Using modern forensic techniques, bioarchaeologists have found that a slew of skulls, discovered a few decades ago in an ancient open pit in nowadays London, not too far from a known amphitheater site, bear evidence that speak of gruesome decapitation at the hands of Roman headhunters. The findings provide the first evidence of such Roman practice in Britain.
Some 39 skulls were excavated at the London Wall almost within sight of the Museum of London in 1988. At the time, not much thought was given to them and have remained in the possession of the museum since. Using refined forensic techniques, scientists found that these skulls weren’t just some dismembered remains belonging to an ancient graveyard. Instead, the skulls tell a different story – one of fear, gore and death by beheading.
“It is not a pretty picture,” Rebecca Redfern, from the centre for human bioarchaeology at the museum of London, said. “At least one of the skulls shows evidence of being chewed at by dogs, so it was still fleshed when it was lying in the open.”
“They come from a peculiar area by the Walbrook stream, which was a site for burials and a centre of ritual activity – but also very much in use for more mundane pursuits. We have evidence of lots of shoe making, so you have to think of the cobbler working yards from these open pits, with the dog chewing away – really not nice.”

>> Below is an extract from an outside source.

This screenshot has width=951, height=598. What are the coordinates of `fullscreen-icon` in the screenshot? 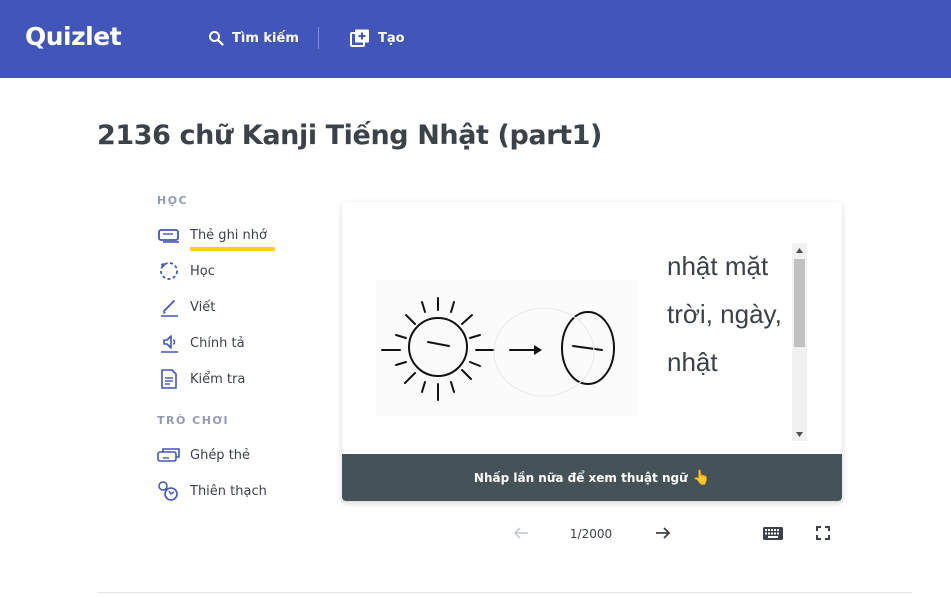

“We believe that some of the heads may be people who were killed in the amphitheatre. Decapitation was a way of finishing off gladiators, but not everyone who died in the Roman amphitheatre was a gladiator, it was where common criminals were executed, or sometimes for entertainment you’d give two of them swords and have them kill one another. Other heads may have been brought back by soldiers from skirmishes, probably on the Hadrian or Antonine walls – again, it would have taken weeks to bring them back, so not a nice process.”
Almost all skulls are of adult males, and all bear signs of violence – scars, slash marks, shattered facial bones. On some there is clear evidence of decapitation with a sword, and quite possibly all of them might have been killed this way, but there’s no way of telling for sure if the fatal blow struck the neck.
“Whether they died in the amphitheatre or in battle, decapitation with a sword is a very efficient way of ending a life – somebody very much wanted these people dead,” Redfern said.
Gruesome warning to the enemies of Rome
What’s really startling is that all these beheaded skulls were left in the open, out in open pits to decompose for god knows how long.
“There is none of the fracturing you’d expect if they’d been put on spikes, so it looks as if they were just set down and left – though of course you could have had a nice shelf to display them on.”
Evidence of Roman headhunters has been found throughout the old Roman Empire, including portrayals of the practice in monuments like Trajan’s column in Rome which shows clean shaven Roman soldiers presenting bearded barbarian heads as trophies to the emperor. Hundreds of skulls have been found for centuries along the course of the long vanished Walbrook. These have been labeled as remnants from washout cemeteries or the victims of native uprisings in 60 AD when Boudicca, Anglican leader of the Icenii tribe, swept south to London and attacked Roman settlements. These latest findings suggest that not is how it seems, and the hundreds of skulls discovered in the area may have also shared this twisted, and unfortunate fate.
“These were all young men, very untypical of what we usually find in Roman burials, where we tend to get the very young and the old,” Redfern said.
“Most people in second century London lived peaceful quiet lives – but as we now know, not everyone. This is a glimpse into the very dark side of Roman life.